Un monde où les institutions religieuses sont "désormais marginales"
Il a par ailleurs justifié la fusion de l'Église réformée et de l'Église évangélique luthérienne de France dans un monde où "les institutions religieuses sont désormais marginales, les convictions sont individualisées" et les "affiliations fluctuantes".
"Le protestantisme français ne peut donc plus exister en s'appuyant contre un autre culte (la religion catholique, NDLR). Il ne faut pas s'en désoler. C'est sans doute la chance de trouver une nouvelle manière d'être Église, pertinente dans ce monde-ci.

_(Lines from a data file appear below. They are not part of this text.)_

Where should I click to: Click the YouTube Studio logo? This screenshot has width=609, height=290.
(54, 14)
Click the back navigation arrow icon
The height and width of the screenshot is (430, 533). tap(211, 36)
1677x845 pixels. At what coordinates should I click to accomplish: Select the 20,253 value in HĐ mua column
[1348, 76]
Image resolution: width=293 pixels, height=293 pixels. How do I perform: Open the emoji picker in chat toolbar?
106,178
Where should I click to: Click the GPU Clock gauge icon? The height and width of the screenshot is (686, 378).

C'est notre grand défi", a-t-il encore estimé.
A l'issue de ce discours, fidèles et visiteurs ont reçu des graines de fleurs et une bougie, qu'ils étaient invités à allumer dans le Grand Temple, "en signe de communion".
"Je veux renouveler un message de sympathie et de confiance à l'endroit des protestants de France et les assurer combien ils peuvent vivre pleinement, intensément leur foi chrétienne", a ensuite déclaré le ministre des Cultes, Manuel Valls, saluant "l'esprit de responsabilité et la capacité d'écoute attentive et de dialogue" du pasteur Schlumberger.
"Aujourd'hui, vous optez pour une Église unie, mais pas uniforme, car le protestantisme, c'est le pluralisme", a estimé le ministre.
Par ailleurs, il a réaffirmé l'importance de la laïcité dans la République française, que les protestants ont "toujours défendue", selon lui.
"Le message historique du protestantisme, c'est justement celui de la tolérance, de l'ouverture, de la libération de l'individu, de son accès à la connaissance par lui-même. Comment ne pas voir autant de points communs avec les valeurs de la République ? C'est donc bien que leurs destins sont liés", a-t-il poursuivi.
"La laïcité est notre rempart contre tous ceux qui veulent mettre sur la scène publique l'intolérance, l'exclusion, le refus du débat, l'obscurantisme, qui n'ont pas leur place dans la République", a souligné le ministre.
Sur 1,7 million de protestants français (3% de la population), environ 800.000 sont affiliés à la Fédération protestante de France (FPF), regroupant plus de 1.400 paroisses. La nouvelle Église protestante Unie en compte environ 450, avec 400.000 personnes faisant appel à ses services.